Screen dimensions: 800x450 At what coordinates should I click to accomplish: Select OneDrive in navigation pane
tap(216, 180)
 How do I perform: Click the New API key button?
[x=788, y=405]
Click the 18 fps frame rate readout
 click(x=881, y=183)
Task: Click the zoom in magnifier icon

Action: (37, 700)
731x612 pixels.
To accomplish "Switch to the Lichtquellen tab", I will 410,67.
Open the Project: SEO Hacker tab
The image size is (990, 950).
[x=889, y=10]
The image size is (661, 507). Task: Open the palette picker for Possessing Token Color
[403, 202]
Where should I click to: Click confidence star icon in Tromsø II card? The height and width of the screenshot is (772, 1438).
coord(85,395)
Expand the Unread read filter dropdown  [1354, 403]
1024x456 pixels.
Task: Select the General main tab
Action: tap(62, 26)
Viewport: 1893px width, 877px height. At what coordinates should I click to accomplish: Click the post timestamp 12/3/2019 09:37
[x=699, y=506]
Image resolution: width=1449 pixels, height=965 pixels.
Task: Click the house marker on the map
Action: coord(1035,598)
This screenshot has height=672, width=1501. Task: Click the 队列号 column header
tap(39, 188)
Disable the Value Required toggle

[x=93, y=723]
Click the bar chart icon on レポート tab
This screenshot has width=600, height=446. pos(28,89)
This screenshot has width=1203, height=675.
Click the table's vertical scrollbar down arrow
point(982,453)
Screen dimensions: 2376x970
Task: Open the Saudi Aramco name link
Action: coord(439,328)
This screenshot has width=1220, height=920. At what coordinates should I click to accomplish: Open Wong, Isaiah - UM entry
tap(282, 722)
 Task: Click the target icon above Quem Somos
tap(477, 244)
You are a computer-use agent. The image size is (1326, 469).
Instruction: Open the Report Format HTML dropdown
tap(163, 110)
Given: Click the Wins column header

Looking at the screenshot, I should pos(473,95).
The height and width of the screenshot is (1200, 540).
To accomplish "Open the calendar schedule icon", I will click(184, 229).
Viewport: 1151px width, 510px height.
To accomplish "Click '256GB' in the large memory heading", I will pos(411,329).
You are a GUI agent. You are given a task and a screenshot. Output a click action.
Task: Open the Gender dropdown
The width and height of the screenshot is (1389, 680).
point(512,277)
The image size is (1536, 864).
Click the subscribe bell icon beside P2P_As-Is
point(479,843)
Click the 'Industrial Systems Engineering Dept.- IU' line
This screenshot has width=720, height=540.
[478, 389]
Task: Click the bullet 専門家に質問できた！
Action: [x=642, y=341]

########

Repeat the data above in full, word for word.

• [Solution for this task]
Screen dimensions: 800x450 At what coordinates should I click to accomplish: Select OneDrive in navigation pane
tap(216, 180)
 How do I perform: Click the New API key button?
[x=788, y=405]
Click the 18 fps frame rate readout
 click(x=881, y=183)
Task: Click the zoom in magnifier icon

Action: (37, 700)
731x612 pixels.
To accomplish "Switch to the Lichtquellen tab", I will 410,67.
Open the Project: SEO Hacker tab
The image size is (990, 950).
[x=889, y=10]
The image size is (661, 507). Task: Open the palette picker for Possessing Token Color
[403, 202]
Where should I click to: Click confidence star icon in Tromsø II card? The height and width of the screenshot is (772, 1438).
coord(85,395)
Expand the Unread read filter dropdown  [1354, 403]
1024x456 pixels.
Task: Select the General main tab
Action: tap(62, 26)
Viewport: 1893px width, 877px height. At what coordinates should I click to accomplish: Click the post timestamp 12/3/2019 09:37
[x=699, y=506]
Image resolution: width=1449 pixels, height=965 pixels.
Task: Click the house marker on the map
Action: coord(1035,598)
This screenshot has height=672, width=1501. Task: Click the 队列号 column header
tap(39, 188)
Disable the Value Required toggle

[x=93, y=723]
Click the bar chart icon on レポート tab
This screenshot has width=600, height=446. pos(28,89)
This screenshot has width=1203, height=675.
Click the table's vertical scrollbar down arrow
point(982,453)
Screen dimensions: 2376x970
Task: Open the Saudi Aramco name link
Action: coord(439,328)
This screenshot has width=1220, height=920. At what coordinates should I click to accomplish: Open Wong, Isaiah - UM entry
tap(282, 722)
 Task: Click the target icon above Quem Somos
tap(477, 244)
You are a computer-use agent. The image size is (1326, 469).
Instruction: Open the Report Format HTML dropdown
tap(163, 110)
Given: Click the Wins column header

Looking at the screenshot, I should pos(473,95).
The height and width of the screenshot is (1200, 540).
To accomplish "Open the calendar schedule icon", I will click(184, 229).
Viewport: 1151px width, 510px height.
To accomplish "Click '256GB' in the large memory heading", I will pos(411,329).
You are a GUI agent. You are given a task and a screenshot. Output a click action.
Task: Open the Gender dropdown
The width and height of the screenshot is (1389, 680).
point(512,277)
The image size is (1536, 864).
Click the subscribe bell icon beside P2P_As-Is
point(479,843)
Click the 'Industrial Systems Engineering Dept.- IU' line
This screenshot has width=720, height=540.
[478, 389]
Task: Click the bullet 専門家に質問できた！
Action: [x=642, y=341]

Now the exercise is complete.